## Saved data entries
★ ★ ★ ★ ★ ★ ★

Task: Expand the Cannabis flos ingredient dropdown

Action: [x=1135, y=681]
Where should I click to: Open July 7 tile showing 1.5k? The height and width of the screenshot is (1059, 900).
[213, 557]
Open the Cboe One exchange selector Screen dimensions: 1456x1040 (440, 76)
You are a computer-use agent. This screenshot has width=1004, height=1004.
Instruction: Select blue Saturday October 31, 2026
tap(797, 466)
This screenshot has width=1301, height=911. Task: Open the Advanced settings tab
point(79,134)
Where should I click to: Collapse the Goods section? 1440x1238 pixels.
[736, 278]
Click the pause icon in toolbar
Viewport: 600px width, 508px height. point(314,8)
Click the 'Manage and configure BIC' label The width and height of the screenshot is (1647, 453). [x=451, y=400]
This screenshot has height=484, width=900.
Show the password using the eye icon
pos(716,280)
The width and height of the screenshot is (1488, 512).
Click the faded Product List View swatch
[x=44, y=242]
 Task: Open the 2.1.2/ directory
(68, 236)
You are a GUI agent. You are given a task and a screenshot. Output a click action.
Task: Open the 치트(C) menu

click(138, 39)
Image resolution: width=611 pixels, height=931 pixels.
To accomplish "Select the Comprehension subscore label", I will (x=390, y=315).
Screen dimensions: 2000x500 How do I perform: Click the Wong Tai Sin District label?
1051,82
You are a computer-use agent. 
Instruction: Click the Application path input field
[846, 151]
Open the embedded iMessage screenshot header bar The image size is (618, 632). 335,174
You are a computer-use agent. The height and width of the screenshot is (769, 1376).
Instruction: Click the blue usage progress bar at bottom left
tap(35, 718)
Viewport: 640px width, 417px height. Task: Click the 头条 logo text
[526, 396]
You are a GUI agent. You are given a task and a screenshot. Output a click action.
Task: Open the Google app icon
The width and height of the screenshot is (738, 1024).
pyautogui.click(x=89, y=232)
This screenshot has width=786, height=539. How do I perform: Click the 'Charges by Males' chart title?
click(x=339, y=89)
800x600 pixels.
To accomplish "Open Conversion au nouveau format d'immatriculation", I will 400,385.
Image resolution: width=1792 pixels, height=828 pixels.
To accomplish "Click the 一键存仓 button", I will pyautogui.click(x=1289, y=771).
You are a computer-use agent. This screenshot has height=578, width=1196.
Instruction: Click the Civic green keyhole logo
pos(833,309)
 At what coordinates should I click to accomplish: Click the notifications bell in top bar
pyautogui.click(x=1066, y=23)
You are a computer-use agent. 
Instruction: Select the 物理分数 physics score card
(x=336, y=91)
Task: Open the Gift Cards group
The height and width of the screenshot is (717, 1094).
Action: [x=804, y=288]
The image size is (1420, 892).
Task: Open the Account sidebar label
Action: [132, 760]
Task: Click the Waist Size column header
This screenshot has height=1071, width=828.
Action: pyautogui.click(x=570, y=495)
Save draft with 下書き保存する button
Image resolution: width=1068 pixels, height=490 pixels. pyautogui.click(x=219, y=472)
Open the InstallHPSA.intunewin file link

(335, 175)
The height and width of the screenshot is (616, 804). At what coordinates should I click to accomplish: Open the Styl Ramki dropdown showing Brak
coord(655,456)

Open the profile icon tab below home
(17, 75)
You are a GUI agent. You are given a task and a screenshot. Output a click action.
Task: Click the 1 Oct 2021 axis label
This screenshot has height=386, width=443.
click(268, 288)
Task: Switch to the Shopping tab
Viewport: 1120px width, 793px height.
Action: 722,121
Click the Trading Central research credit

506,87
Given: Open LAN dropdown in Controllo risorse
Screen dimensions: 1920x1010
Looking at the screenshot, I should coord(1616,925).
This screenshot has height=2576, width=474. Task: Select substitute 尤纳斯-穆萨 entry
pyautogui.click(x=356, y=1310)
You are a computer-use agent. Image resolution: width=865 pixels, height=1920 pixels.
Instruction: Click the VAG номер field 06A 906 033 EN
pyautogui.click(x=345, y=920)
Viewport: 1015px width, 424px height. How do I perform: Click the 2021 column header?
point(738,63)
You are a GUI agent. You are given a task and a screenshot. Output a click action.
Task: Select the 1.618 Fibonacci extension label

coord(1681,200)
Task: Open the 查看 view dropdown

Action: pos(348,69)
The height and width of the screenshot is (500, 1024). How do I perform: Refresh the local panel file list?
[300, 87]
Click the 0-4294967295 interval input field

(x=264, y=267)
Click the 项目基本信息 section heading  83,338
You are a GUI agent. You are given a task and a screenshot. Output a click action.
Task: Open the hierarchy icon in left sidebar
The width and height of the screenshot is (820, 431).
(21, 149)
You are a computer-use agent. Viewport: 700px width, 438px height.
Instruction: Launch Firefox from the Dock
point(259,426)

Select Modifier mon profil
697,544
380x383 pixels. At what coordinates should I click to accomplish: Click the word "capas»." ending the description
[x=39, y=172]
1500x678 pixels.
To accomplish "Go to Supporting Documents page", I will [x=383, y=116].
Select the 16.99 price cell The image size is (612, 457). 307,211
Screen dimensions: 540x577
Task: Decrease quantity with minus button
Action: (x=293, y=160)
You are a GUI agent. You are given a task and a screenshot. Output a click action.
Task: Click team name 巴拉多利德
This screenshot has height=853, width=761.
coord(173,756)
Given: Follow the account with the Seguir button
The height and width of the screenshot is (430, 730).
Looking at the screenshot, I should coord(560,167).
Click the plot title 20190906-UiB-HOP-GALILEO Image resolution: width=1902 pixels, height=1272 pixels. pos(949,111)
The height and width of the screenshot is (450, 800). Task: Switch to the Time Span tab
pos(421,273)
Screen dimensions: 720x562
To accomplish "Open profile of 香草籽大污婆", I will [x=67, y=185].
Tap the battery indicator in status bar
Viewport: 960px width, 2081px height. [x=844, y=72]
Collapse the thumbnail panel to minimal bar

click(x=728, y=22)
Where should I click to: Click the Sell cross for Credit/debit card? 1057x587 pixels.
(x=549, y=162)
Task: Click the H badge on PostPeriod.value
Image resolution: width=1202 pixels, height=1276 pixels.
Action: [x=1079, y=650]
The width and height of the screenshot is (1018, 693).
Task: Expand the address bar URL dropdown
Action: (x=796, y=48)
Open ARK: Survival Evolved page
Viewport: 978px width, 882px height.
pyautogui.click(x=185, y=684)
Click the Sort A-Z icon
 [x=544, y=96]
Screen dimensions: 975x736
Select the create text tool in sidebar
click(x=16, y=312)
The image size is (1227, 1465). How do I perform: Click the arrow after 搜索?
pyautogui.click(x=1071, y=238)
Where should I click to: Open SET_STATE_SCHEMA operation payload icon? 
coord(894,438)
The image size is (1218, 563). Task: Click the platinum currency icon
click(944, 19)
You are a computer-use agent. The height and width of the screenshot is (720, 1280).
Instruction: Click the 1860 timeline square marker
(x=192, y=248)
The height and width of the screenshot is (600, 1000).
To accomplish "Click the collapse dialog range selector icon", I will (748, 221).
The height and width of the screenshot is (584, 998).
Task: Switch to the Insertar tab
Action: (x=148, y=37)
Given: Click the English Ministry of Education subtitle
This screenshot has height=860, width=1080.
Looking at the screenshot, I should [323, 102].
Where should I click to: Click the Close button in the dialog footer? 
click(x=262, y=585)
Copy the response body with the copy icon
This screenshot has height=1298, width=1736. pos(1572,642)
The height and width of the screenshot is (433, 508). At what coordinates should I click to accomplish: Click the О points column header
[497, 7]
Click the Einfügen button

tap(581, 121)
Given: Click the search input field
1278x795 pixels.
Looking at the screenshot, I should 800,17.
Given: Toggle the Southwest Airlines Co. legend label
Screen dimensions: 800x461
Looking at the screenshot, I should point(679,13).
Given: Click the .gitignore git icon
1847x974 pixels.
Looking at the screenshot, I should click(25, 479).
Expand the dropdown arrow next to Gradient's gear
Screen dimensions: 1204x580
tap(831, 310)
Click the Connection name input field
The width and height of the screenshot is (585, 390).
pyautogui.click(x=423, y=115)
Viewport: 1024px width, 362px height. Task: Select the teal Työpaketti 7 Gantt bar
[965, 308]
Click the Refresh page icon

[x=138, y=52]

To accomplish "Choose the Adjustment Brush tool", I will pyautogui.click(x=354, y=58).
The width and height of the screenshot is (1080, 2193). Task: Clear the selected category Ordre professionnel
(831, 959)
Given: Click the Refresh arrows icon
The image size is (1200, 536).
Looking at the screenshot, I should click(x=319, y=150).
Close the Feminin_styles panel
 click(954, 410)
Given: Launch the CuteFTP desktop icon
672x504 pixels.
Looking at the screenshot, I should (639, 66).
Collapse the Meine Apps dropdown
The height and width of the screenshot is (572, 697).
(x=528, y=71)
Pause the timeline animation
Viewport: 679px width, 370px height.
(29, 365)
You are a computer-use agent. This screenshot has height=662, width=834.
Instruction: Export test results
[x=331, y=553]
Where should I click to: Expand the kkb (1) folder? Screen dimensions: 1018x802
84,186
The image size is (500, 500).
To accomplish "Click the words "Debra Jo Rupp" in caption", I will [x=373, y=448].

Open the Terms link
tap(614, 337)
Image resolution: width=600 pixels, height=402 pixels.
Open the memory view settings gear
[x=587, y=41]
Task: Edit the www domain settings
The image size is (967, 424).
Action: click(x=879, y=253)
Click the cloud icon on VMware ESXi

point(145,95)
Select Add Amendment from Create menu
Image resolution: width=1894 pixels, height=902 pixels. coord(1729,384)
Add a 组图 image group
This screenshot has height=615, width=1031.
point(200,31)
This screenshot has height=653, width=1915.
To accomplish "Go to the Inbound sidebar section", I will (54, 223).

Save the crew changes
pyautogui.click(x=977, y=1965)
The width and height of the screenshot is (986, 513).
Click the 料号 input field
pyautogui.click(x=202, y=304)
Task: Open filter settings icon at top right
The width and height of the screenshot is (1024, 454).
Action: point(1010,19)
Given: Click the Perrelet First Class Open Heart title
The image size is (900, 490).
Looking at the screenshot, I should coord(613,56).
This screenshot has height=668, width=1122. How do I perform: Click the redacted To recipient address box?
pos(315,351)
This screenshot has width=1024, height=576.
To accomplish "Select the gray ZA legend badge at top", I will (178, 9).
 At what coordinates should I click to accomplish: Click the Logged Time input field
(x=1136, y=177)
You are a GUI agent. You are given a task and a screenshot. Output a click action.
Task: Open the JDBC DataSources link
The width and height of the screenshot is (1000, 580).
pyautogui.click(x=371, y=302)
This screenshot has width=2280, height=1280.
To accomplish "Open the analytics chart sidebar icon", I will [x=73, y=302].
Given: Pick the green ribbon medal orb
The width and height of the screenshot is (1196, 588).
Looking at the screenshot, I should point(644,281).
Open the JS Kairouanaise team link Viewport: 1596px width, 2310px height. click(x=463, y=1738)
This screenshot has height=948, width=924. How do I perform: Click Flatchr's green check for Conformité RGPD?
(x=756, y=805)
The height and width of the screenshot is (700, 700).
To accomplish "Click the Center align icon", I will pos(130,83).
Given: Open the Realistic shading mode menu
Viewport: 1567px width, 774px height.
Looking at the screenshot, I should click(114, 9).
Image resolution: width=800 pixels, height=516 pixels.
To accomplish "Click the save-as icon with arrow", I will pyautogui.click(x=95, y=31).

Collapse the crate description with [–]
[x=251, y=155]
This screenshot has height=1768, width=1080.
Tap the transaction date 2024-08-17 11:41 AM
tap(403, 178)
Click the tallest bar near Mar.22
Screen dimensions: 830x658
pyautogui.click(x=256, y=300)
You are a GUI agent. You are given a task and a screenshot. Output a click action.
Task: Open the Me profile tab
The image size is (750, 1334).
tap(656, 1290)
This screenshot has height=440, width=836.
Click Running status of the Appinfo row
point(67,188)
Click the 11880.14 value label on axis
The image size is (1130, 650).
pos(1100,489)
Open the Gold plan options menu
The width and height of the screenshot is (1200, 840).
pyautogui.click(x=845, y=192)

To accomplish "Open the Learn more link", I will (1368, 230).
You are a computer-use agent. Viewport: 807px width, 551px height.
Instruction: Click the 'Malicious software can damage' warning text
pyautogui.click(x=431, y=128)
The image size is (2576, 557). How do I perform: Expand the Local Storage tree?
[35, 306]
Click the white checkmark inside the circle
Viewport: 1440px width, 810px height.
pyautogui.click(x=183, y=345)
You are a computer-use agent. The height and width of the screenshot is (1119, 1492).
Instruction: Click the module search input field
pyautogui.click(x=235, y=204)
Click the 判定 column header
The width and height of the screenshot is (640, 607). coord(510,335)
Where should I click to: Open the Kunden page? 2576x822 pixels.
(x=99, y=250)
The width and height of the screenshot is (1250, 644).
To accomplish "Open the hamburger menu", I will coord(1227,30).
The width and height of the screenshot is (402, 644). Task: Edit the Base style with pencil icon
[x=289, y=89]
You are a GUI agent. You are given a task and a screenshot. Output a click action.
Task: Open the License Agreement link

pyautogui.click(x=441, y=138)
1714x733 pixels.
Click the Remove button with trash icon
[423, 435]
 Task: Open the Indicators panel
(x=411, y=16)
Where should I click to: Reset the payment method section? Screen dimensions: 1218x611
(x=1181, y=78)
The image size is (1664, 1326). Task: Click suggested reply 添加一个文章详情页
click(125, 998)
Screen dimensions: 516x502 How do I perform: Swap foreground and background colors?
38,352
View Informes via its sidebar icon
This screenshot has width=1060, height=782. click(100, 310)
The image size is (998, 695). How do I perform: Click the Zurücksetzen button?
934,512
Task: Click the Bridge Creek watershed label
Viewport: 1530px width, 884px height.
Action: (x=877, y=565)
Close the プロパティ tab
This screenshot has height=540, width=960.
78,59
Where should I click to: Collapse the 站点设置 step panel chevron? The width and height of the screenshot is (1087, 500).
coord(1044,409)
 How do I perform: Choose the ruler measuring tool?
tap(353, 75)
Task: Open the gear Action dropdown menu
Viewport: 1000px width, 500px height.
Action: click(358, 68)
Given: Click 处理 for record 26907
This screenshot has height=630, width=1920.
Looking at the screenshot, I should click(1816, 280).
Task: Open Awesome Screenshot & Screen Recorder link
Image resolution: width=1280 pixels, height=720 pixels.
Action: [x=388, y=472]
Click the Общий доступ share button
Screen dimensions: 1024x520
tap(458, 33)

★ ★ ★ ★ ★ ★ ★

## Required work
From the records above, return each line that has the string "value".

## Expected answer
Task: Click the H badge on PostPeriod.value
Click the 11880.14 value label on axis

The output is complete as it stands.